NOTIZIARIO del 16 agosto 2003

 
     

Quando il calcio scopre la giustizia ordinaria
I difficili rapporti del pallone con l'Erario e gli Enti previdenziali e le responsabilità della Figc
di MARCO LIGUORI e SALVATORE NAPOLITANO

Il Palazzo del calcio professionistico sta lottando con le unghie e con i denti per difendere le sue regole dall'assalto della giustizia ordinaria, che applica le leggi valide per ogni cittadino. Ma è ormai evidente a tutti che gli abitanti del mondo dorato del pallone non sono e non vogliono essere cittadini come gli altri. La battaglia è destinata ad essere persa.

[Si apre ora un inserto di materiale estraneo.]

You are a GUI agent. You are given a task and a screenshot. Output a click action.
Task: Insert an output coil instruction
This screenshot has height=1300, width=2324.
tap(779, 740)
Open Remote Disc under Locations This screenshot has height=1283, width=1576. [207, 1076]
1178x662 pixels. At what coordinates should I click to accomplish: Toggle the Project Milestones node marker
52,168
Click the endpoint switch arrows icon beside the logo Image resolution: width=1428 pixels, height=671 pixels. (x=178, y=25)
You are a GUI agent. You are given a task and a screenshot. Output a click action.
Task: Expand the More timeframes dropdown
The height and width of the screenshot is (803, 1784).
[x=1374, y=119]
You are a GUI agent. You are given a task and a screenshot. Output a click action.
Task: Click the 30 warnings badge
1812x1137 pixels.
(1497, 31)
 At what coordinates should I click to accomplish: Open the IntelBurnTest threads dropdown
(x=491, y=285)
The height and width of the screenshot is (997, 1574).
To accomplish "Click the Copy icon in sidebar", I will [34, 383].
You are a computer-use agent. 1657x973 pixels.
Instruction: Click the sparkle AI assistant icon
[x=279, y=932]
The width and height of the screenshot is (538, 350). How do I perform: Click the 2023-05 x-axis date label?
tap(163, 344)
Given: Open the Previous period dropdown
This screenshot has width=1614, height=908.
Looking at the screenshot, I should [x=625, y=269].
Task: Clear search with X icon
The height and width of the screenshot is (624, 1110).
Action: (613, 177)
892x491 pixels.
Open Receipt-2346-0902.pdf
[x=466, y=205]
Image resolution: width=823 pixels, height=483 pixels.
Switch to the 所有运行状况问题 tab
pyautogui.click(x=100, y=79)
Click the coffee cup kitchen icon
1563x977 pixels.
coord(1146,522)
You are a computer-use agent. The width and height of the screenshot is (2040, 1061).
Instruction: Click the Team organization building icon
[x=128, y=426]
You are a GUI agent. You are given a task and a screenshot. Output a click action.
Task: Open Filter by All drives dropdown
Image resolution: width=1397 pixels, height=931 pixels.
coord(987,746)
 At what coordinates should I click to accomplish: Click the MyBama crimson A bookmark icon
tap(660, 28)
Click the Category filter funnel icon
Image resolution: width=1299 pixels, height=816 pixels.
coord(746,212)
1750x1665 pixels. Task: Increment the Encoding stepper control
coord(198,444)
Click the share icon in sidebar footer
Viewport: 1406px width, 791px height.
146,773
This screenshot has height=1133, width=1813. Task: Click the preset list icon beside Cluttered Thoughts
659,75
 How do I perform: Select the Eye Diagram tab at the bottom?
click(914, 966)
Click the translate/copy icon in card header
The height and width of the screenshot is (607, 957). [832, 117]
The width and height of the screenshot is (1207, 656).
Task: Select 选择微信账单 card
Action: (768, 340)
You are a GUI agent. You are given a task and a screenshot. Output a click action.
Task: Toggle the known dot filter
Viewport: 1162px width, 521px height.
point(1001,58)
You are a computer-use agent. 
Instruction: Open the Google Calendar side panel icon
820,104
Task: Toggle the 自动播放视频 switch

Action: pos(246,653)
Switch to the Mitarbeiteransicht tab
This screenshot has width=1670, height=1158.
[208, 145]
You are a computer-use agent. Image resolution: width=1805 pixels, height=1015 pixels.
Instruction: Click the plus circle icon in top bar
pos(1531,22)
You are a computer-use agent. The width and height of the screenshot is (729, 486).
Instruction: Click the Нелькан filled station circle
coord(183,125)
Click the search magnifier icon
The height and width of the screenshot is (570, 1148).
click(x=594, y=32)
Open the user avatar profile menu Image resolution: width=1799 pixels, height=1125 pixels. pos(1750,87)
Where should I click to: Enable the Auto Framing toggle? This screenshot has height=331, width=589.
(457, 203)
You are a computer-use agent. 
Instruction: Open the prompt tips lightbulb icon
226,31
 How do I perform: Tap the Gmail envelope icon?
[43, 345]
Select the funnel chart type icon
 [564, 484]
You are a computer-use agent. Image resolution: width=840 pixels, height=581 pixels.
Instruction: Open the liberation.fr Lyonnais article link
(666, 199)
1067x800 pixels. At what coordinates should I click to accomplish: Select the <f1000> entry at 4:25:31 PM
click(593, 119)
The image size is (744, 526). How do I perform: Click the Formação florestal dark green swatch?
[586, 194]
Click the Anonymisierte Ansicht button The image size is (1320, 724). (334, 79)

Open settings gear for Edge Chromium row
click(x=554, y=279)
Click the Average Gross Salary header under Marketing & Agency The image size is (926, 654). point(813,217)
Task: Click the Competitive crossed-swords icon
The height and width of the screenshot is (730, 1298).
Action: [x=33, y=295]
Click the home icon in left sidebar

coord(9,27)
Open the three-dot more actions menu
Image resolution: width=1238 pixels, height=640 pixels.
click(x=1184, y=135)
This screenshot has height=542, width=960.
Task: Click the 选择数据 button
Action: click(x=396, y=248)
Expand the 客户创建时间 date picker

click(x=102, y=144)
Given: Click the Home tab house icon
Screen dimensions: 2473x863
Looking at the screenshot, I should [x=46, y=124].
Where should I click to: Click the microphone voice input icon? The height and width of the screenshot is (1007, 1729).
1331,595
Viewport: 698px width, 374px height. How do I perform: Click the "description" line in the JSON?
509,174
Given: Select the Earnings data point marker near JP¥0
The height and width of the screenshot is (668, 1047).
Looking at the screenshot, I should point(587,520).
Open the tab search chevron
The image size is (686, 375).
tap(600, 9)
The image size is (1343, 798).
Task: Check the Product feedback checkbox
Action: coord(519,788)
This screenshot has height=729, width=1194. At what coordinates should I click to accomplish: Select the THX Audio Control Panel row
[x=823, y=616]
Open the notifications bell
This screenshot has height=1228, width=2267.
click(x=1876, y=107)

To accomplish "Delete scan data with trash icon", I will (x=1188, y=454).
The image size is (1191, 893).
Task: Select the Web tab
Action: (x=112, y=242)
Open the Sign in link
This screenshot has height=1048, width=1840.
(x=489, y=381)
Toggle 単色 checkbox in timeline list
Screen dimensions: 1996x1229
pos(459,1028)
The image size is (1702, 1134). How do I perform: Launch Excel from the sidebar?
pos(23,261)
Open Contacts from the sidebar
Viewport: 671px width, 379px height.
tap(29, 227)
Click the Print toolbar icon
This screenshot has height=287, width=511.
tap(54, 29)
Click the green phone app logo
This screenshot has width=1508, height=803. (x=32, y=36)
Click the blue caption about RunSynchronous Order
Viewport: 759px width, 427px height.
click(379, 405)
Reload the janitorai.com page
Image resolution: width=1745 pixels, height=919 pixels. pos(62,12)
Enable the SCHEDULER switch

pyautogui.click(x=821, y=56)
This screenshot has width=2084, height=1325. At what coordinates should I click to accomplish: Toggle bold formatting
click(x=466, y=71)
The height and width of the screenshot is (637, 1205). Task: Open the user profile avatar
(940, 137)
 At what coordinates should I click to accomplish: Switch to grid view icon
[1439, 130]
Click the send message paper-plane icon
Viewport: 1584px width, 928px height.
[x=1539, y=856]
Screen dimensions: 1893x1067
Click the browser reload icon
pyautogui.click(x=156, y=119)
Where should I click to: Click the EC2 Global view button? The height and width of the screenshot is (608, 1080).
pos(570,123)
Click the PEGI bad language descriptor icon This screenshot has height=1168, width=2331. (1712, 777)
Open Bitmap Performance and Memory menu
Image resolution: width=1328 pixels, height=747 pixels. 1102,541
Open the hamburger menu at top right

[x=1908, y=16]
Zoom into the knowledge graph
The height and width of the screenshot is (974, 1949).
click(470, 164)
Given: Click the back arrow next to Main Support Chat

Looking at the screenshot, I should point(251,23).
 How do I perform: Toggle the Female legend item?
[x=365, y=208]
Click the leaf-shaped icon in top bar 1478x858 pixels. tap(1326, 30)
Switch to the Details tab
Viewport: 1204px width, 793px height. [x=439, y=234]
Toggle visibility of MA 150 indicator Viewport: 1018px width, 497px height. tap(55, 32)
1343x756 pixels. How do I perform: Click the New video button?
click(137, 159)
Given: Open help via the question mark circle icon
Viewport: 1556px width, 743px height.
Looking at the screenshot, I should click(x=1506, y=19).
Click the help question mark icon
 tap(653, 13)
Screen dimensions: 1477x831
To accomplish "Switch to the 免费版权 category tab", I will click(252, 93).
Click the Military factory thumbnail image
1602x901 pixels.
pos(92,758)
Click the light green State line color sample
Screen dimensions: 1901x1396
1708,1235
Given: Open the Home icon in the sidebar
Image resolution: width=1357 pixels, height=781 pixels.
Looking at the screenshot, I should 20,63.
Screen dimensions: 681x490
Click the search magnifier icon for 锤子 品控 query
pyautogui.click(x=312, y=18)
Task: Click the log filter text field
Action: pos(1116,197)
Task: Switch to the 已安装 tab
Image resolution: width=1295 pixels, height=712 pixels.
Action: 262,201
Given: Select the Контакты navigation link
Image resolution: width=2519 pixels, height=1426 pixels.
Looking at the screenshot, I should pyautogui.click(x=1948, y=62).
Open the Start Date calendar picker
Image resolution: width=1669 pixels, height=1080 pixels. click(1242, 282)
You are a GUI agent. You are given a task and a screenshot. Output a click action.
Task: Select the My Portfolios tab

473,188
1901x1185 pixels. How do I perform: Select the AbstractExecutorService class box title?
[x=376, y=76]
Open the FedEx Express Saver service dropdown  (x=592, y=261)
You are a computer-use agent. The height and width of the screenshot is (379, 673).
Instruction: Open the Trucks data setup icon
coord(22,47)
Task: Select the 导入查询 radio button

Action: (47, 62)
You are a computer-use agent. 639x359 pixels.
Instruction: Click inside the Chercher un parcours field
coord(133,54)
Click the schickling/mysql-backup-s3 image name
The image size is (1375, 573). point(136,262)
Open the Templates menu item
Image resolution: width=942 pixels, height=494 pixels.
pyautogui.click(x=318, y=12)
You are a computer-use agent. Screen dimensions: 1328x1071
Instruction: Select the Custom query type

E' solo questione di tempo. C'è una legge superiore a qualunque norma calcistica: la Costituzione. All'articolo 102 vi si sancisce che «non possono essere istituiti giudici straordinari o giudici speciali»: la giustizia sportiva è sicuramente speciale. E l'articolo 24 stabilisce che «tutti possono agire in giudizio per la tutela dei propri diritti e interessi legittimi»: la clausola compromissoria, che vieta a un tesserato di rivolgersi alla giustizia ordinaria, è dunque carta straccia.

Uno dei temi attraverso i quali si capisce meglio la considerazione che il sistema del calcio ha verso le leggi ordinarie è quello dei suoi rapporti con l'Erario e con gli Enti previdenziali. Un rapporto difficile per molti, ma soprattutto per le società calcistiche. I loro debiti verso Fisco e previdenza crescono a dismisura: al 30 giugno 2003, secondo un'indagine del Sole 24 ore, sono saliti a 500 milioni di euro, con una crescita annua del 66,67%.

E' stata solo colpa della crisi? Non proprio. Una mano l'hanno data le regole della Federcalcio, le cosiddette N.o.i.f.: dal primo luglio sono nuove di zecca e più ferree, ma l'applicazione degli articoli atti a definire i criteri di equilibrio finanziario, necessario per l'iscrizione al campionato, è stata rimandata all'anno prossimo. Se le nuove norme fossero state applicate adesso, per molte squadre sarebbe stata una carneficina.

Un solo punto delle nuove N.o.i.f. è stato immediatamente applicato: quello che permette di suddividere in dieci anni il debito verso l'Erario e di considerare ai fini del parametro ricavi/indebitamento solo la rata annua. In altre parole, appena il 10% dell'intero debito. Nelle vecchie regole, all'articolo 86, non c'era traccia di una simile possibilità.

Adesso sì: «In caso di rateizzazione dei debiti verso l'Erario e/o verso gli Enti previdenziali - si legge al punto 8 dell'articolo 86 - si terrà conto delle rate correnti nonché di quelle in scadenza nella stagione sportiva successiva». Naturalmente, la solita interpretazione molto estensiva ha permesso che bastasse la sola richiesta di rateizzazione per applicarlo, senza preoccuparsi che vi fossero le garanzie bancarie, obbligatorie per legge.

Dunque, il motto della Federcalcio pare essere questo: non dare soldi all'Erario, visto che considererò solo il 10% del tuo debito. Con la Lega calcio, la situazione non cambia: la questione irrisolta è di lunga data, e riguarda la tassazione ai fini Irap delle plusvalenze generate dalla cessione dei calciatori. C'è una risoluzione dell'Agenzia delle Entrate, la 213 del 19 dicembre 2001, che spiega che le plusvalenze devono essere tassate.

Ma la Lega calcio è assurta a interprete di leggi dello Stato, e ha deciso per un orientamento opposto. Tassazione ai fini Irap delle plusvalenze? No, grazie. E' stato il motto dei 38 presidenti di A e B. Fino al 30 giugno 2001, il problema è stato risolto grazie ad una delle tante sanatorie del governo Berlusconi.

Per i restanti due anni, chissà, magari ci saranno delle sanatorie bis e ter.